Stored listing:
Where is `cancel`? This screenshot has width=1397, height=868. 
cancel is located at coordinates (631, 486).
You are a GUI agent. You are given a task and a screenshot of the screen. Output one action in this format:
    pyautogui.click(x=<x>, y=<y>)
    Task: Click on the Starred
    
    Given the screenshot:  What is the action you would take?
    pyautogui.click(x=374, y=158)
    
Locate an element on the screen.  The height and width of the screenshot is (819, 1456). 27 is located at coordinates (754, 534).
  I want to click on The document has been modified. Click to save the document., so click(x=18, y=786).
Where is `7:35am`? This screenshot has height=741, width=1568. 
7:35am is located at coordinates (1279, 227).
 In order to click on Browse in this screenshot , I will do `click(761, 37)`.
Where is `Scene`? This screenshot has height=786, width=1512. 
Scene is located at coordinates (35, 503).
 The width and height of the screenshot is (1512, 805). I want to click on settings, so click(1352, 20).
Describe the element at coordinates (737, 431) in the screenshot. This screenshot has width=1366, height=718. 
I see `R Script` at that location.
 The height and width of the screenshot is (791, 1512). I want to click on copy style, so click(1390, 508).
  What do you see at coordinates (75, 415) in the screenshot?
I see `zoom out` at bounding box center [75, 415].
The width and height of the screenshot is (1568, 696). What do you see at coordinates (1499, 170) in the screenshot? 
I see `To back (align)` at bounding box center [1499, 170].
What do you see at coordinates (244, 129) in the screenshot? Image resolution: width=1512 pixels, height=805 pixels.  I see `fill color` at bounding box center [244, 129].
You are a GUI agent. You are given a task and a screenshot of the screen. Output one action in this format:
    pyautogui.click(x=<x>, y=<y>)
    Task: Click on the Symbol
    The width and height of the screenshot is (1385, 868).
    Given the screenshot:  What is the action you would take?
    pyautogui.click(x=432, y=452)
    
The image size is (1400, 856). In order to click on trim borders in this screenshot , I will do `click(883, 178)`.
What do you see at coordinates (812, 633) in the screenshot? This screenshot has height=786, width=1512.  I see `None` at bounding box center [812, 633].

Do this:
Copy the listing above word for word, starting with its first line and ending after the line that contains "center [75, 415].".

Exercise response:
Where is `cancel`? This screenshot has width=1397, height=868. 
cancel is located at coordinates (631, 486).
You are a GUI agent. You are given a task and a screenshot of the screen. Output one action in this format:
    pyautogui.click(x=<x>, y=<y>)
    Task: Click on the Starred
    
    Given the screenshot:  What is the action you would take?
    pyautogui.click(x=374, y=158)
    
Locate an element on the screen.  The height and width of the screenshot is (819, 1456). 27 is located at coordinates (754, 534).
  I want to click on The document has been modified. Click to save the document., so click(x=18, y=786).
Where is `7:35am`? This screenshot has height=741, width=1568. 
7:35am is located at coordinates (1279, 227).
 In order to click on Browse in this screenshot , I will do `click(761, 37)`.
Where is `Scene`? This screenshot has height=786, width=1512. 
Scene is located at coordinates (35, 503).
 The width and height of the screenshot is (1512, 805). I want to click on settings, so click(1352, 20).
Describe the element at coordinates (737, 431) in the screenshot. This screenshot has width=1366, height=718. 
I see `R Script` at that location.
 The height and width of the screenshot is (791, 1512). I want to click on copy style, so click(1390, 508).
  What do you see at coordinates (75, 415) in the screenshot?
I see `zoom out` at bounding box center [75, 415].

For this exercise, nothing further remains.